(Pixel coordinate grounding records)
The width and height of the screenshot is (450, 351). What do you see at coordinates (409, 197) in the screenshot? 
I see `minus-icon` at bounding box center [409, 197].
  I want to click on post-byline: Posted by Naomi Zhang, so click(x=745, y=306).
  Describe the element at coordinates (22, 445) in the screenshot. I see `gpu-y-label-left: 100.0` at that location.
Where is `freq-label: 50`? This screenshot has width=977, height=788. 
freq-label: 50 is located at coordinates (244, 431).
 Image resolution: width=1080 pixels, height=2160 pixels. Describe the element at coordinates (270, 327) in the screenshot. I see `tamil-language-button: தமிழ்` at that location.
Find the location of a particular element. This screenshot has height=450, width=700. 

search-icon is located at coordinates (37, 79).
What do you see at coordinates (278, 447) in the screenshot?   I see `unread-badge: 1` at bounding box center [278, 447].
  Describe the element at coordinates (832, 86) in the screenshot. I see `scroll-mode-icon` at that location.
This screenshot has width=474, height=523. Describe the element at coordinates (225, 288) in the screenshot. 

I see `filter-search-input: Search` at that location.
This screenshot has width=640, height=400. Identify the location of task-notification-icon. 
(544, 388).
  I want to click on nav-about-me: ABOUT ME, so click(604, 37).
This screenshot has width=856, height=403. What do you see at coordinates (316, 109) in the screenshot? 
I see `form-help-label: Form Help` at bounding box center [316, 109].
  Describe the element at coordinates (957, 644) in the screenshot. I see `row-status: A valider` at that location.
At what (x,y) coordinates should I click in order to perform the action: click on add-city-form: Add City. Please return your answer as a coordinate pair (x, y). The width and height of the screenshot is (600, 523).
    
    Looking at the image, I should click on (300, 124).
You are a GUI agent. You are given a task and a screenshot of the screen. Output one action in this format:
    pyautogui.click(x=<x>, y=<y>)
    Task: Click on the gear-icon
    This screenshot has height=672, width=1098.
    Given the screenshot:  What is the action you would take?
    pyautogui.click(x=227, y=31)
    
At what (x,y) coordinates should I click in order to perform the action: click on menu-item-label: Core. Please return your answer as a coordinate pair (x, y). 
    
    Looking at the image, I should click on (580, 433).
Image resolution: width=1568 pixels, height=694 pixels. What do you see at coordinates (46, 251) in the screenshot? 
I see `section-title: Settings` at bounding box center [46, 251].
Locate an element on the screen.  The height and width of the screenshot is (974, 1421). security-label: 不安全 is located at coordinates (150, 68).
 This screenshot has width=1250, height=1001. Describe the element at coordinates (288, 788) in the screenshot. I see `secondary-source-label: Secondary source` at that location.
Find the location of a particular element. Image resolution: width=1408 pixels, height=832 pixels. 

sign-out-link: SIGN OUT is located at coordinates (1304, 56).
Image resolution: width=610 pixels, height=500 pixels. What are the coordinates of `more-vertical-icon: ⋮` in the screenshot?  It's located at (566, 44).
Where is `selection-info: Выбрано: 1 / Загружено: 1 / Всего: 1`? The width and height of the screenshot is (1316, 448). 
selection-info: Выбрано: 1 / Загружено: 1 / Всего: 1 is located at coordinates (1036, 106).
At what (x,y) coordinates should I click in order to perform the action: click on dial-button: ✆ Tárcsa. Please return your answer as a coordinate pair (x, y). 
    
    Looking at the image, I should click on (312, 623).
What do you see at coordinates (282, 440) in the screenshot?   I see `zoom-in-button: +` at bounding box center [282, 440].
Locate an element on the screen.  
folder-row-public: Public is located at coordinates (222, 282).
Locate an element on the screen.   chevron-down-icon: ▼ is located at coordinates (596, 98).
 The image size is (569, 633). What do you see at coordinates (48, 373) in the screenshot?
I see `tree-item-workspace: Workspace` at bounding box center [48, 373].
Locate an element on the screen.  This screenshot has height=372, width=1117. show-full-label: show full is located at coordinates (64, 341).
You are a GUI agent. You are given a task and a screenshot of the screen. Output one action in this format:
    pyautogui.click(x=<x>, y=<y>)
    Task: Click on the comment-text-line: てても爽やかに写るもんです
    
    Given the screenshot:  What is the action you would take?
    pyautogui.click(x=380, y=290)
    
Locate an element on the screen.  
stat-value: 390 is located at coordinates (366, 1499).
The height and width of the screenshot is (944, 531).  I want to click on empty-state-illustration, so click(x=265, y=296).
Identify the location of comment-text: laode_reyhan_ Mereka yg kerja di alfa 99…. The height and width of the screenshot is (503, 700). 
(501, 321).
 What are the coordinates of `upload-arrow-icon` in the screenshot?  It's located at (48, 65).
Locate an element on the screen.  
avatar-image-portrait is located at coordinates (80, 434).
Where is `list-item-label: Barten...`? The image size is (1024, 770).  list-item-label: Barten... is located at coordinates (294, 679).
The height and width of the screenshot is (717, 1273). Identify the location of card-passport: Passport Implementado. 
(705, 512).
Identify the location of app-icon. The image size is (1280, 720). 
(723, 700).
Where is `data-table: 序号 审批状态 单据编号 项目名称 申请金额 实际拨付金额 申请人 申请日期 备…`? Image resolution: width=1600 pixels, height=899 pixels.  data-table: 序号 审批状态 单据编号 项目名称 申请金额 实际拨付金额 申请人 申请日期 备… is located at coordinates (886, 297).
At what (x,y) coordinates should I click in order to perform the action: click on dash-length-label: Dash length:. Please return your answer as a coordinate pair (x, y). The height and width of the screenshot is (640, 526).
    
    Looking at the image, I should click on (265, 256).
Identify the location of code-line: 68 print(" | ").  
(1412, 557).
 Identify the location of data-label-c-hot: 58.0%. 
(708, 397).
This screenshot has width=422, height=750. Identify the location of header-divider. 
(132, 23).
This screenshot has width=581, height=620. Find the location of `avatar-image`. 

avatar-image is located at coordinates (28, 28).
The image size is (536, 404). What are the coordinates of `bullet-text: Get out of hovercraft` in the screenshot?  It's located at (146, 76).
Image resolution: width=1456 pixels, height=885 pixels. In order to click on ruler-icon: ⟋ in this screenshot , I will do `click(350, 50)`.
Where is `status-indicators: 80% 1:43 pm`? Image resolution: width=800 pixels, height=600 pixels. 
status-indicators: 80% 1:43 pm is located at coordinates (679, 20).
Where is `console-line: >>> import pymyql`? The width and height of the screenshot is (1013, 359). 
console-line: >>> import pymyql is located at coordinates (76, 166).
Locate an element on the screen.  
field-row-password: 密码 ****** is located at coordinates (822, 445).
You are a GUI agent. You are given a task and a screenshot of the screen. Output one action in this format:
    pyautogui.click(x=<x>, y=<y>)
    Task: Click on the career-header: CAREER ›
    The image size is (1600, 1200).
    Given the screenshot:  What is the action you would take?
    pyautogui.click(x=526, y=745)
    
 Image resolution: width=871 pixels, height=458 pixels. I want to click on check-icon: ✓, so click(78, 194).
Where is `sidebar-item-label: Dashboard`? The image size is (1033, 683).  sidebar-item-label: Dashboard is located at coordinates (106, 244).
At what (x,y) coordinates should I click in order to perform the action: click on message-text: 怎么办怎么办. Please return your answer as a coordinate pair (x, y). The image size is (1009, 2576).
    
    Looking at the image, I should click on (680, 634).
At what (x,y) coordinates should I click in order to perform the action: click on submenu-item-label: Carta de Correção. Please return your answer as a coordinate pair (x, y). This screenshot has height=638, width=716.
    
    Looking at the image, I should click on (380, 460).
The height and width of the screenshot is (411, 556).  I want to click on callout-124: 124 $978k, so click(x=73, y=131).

* [What to do]: Copy out the records above, substituting "point" for each "coordinate pair" and leaving the rest as it is.

* [Solution for this exercise]:
The width and height of the screenshot is (450, 351). What do you see at coordinates (409, 197) in the screenshot? 
I see `minus-icon` at bounding box center [409, 197].
  I want to click on post-byline: Posted by Naomi Zhang, so click(x=745, y=306).
  Describe the element at coordinates (22, 445) in the screenshot. I see `gpu-y-label-left: 100.0` at that location.
Where is `freq-label: 50`? This screenshot has width=977, height=788. 
freq-label: 50 is located at coordinates (244, 431).
 Image resolution: width=1080 pixels, height=2160 pixels. Describe the element at coordinates (270, 327) in the screenshot. I see `tamil-language-button: தமிழ்` at that location.
Find the location of a particular element. This screenshot has height=450, width=700. 

search-icon is located at coordinates (37, 79).
What do you see at coordinates (278, 447) in the screenshot?   I see `unread-badge: 1` at bounding box center [278, 447].
  Describe the element at coordinates (832, 86) in the screenshot. I see `scroll-mode-icon` at that location.
This screenshot has width=474, height=523. Describe the element at coordinates (225, 288) in the screenshot. 

I see `filter-search-input: Search` at that location.
This screenshot has width=640, height=400. Identify the location of task-notification-icon. 
(544, 388).
  I want to click on nav-about-me: ABOUT ME, so click(604, 37).
This screenshot has width=856, height=403. What do you see at coordinates (316, 109) in the screenshot? 
I see `form-help-label: Form Help` at bounding box center [316, 109].
  Describe the element at coordinates (957, 644) in the screenshot. I see `row-status: A valider` at that location.
At what (x,y) coordinates should I click in order to perform the action: click on add-city-form: Add City. Please return your answer as a point (x, y). The width and height of the screenshot is (600, 523).
    
    Looking at the image, I should click on (300, 124).
You are a GUI agent. You are given a task and a screenshot of the screen. Output one action in this format:
    pyautogui.click(x=<x>, y=<y>)
    Task: Click on the gear-icon
    This screenshot has height=672, width=1098.
    Given the screenshot:  What is the action you would take?
    pyautogui.click(x=227, y=31)
    
At what (x,y) coordinates should I click in order to perform the action: click on menu-item-label: Core. Please return your answer as a point (x, y). 
    
    Looking at the image, I should click on (580, 433).
Image resolution: width=1568 pixels, height=694 pixels. What do you see at coordinates (46, 251) in the screenshot? 
I see `section-title: Settings` at bounding box center [46, 251].
Locate an element on the screen.  The height and width of the screenshot is (974, 1421). security-label: 不安全 is located at coordinates (150, 68).
 This screenshot has width=1250, height=1001. Describe the element at coordinates (288, 788) in the screenshot. I see `secondary-source-label: Secondary source` at that location.
Find the location of a particular element. Image resolution: width=1408 pixels, height=832 pixels. 

sign-out-link: SIGN OUT is located at coordinates (1304, 56).
Image resolution: width=610 pixels, height=500 pixels. What are the coordinates of `more-vertical-icon: ⋮` in the screenshot?  It's located at (566, 44).
Where is `selection-info: Выбрано: 1 / Загружено: 1 / Всего: 1`? The width and height of the screenshot is (1316, 448). 
selection-info: Выбрано: 1 / Загружено: 1 / Всего: 1 is located at coordinates (1036, 106).
At what (x,y) coordinates should I click in order to perform the action: click on dial-button: ✆ Tárcsa. Please return your answer as a point (x, y). 
    
    Looking at the image, I should click on (312, 623).
What do you see at coordinates (282, 440) in the screenshot?   I see `zoom-in-button: +` at bounding box center [282, 440].
Locate an element on the screen.  
folder-row-public: Public is located at coordinates (222, 282).
Locate an element on the screen.   chevron-down-icon: ▼ is located at coordinates (596, 98).
 The image size is (569, 633). What do you see at coordinates (48, 373) in the screenshot?
I see `tree-item-workspace: Workspace` at bounding box center [48, 373].
Locate an element on the screen.  This screenshot has height=372, width=1117. show-full-label: show full is located at coordinates (64, 341).
You are a GUI agent. You are given a task and a screenshot of the screen. Output one action in this format:
    pyautogui.click(x=<x>, y=<y>)
    Task: Click on the comment-text-line: てても爽やかに写るもんです
    
    Given the screenshot:  What is the action you would take?
    pyautogui.click(x=380, y=290)
    
Locate an element on the screen.  
stat-value: 390 is located at coordinates (366, 1499).
The height and width of the screenshot is (944, 531).  I want to click on empty-state-illustration, so click(x=265, y=296).
Identify the location of comment-text: laode_reyhan_ Mereka yg kerja di alfa 99…. The height and width of the screenshot is (503, 700). 
(501, 321).
 What are the coordinates of `upload-arrow-icon` in the screenshot?  It's located at (48, 65).
Locate an element on the screen.  
avatar-image-portrait is located at coordinates (80, 434).
Where is `list-item-label: Barten...`? The image size is (1024, 770).  list-item-label: Barten... is located at coordinates (294, 679).
The height and width of the screenshot is (717, 1273). Identify the location of card-passport: Passport Implementado. 
(705, 512).
Identify the location of app-icon. The image size is (1280, 720). 
(723, 700).
Where is `data-table: 序号 审批状态 单据编号 项目名称 申请金额 实际拨付金额 申请人 申请日期 备…`? Image resolution: width=1600 pixels, height=899 pixels.  data-table: 序号 审批状态 单据编号 项目名称 申请金额 实际拨付金额 申请人 申请日期 备… is located at coordinates (886, 297).
At what (x,y) coordinates should I click in order to perform the action: click on dash-length-label: Dash length:. Please return your answer as a point (x, y). The height and width of the screenshot is (640, 526).
    
    Looking at the image, I should click on (265, 256).
Identify the location of code-line: 68 print(" | ").  
(1412, 557).
 Identify the location of data-label-c-hot: 58.0%. 
(708, 397).
This screenshot has width=422, height=750. Identify the location of header-divider. 
(132, 23).
This screenshot has width=581, height=620. Find the location of `avatar-image`. 

avatar-image is located at coordinates (28, 28).
The image size is (536, 404). What are the coordinates of `bullet-text: Get out of hovercraft` in the screenshot?  It's located at (146, 76).
Image resolution: width=1456 pixels, height=885 pixels. In order to click on ruler-icon: ⟋ in this screenshot , I will do `click(350, 50)`.
Where is `status-indicators: 80% 1:43 pm`? Image resolution: width=800 pixels, height=600 pixels. 
status-indicators: 80% 1:43 pm is located at coordinates (679, 20).
Where is `console-line: >>> import pymyql`? The width and height of the screenshot is (1013, 359). 
console-line: >>> import pymyql is located at coordinates (76, 166).
Locate an element on the screen.  
field-row-password: 密码 ****** is located at coordinates (822, 445).
You are a GUI agent. You are given a task and a screenshot of the screen. Output one action in this format:
    pyautogui.click(x=<x>, y=<y>)
    Task: Click on the career-header: CAREER ›
    The image size is (1600, 1200).
    Given the screenshot:  What is the action you would take?
    pyautogui.click(x=526, y=745)
    
 Image resolution: width=871 pixels, height=458 pixels. I want to click on check-icon: ✓, so click(78, 194).
Where is `sidebar-item-label: Dashboard`? The image size is (1033, 683).  sidebar-item-label: Dashboard is located at coordinates (106, 244).
At what (x,y) coordinates should I click in order to perform the action: click on message-text: 怎么办怎么办. Please return your answer as a point (x, y). The image size is (1009, 2576).
    
    Looking at the image, I should click on (680, 634).
At what (x,y) coordinates should I click in order to perform the action: click on submenu-item-label: Carta de Correção. Please return your answer as a point (x, y). This screenshot has height=638, width=716.
    
    Looking at the image, I should click on (380, 460).
The height and width of the screenshot is (411, 556).  I want to click on callout-124: 124 $978k, so click(x=73, y=131).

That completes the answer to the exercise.